The Suburban Strange
Page 27
Celia screamed. She felt the air rushing around her, growing colder and colder until it felt as if she were in a blizzard. Her skin prickled as if she were being attacked by thousands of slivers of ice. She raised her hands, trying to ward off whatever was coming at her in the darkness.
The cold wind died down, and the lights came back on, at first so dim Celia could see only shadows around her. But they slowly regained their brightness, and she could see Mr. Sumeletso in the same spot in front of her, his feet on the floor, looking winded. Mariette’s book had fallen by his feet.
“You are stronger than I thought,” he said. “Not Kind? Of course you are. No matter. The power I will gain for killing Mariette will make me much stronger. The lunar eclipse is coming. I bet you knew that, too, didn’t you? And I’ll be able to find you wherever you go.”
His face was gruesome, but Celia glimpsed insecurity there. The cracks in his façade closed as he issued his threat. “Soon it won’t matter where you are. It won’t matter what you do. I’ll be able to get to you no matter how far away you run. So say goodbye to your gloomy friends.
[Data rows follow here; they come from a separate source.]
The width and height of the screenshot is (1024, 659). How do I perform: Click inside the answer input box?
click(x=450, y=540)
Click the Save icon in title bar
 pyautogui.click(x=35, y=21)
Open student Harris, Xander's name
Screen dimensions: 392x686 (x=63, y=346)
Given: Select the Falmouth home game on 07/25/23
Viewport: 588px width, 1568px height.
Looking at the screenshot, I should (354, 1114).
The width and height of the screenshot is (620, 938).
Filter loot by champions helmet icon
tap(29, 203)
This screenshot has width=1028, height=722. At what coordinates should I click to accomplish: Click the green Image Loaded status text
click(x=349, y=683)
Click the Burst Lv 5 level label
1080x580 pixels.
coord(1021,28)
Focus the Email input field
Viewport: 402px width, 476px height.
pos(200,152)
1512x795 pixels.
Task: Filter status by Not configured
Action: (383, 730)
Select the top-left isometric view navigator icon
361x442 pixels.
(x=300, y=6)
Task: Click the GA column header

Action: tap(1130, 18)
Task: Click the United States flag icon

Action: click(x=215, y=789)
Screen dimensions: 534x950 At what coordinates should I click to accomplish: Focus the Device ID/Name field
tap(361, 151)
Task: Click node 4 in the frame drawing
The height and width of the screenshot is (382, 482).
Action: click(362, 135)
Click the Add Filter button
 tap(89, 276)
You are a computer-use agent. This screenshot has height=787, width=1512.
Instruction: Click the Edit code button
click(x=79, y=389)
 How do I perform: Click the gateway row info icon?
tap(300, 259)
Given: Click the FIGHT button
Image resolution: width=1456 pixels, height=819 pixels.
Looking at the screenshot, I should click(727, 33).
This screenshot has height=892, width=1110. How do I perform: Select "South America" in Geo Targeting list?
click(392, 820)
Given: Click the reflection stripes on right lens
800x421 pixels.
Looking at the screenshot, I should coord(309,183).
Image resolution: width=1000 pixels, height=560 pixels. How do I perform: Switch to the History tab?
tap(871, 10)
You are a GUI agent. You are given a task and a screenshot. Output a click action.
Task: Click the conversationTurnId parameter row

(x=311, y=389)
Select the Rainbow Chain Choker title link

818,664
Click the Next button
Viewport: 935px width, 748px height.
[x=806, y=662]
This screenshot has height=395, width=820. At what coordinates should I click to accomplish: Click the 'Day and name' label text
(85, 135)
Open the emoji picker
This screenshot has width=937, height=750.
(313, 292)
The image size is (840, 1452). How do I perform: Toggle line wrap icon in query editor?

Your time is almost up!” He snapped his fingers and the chandelier flashed brightly, then faded back to a steady dimness. The outer lobby doors banged open, and he rose off the floor again and floated out into the night. The inner doors slammed apart, and Celia ran as fast as she could in her heels.
She fled down the dim hall and veered into a bathroom and then into a stall, sinking down onto the seat, hyperventilating at the horror of what she had just experienced. Why didn’t he kill me? What did I do? She opened Liz’s clutch and took out the cell phone.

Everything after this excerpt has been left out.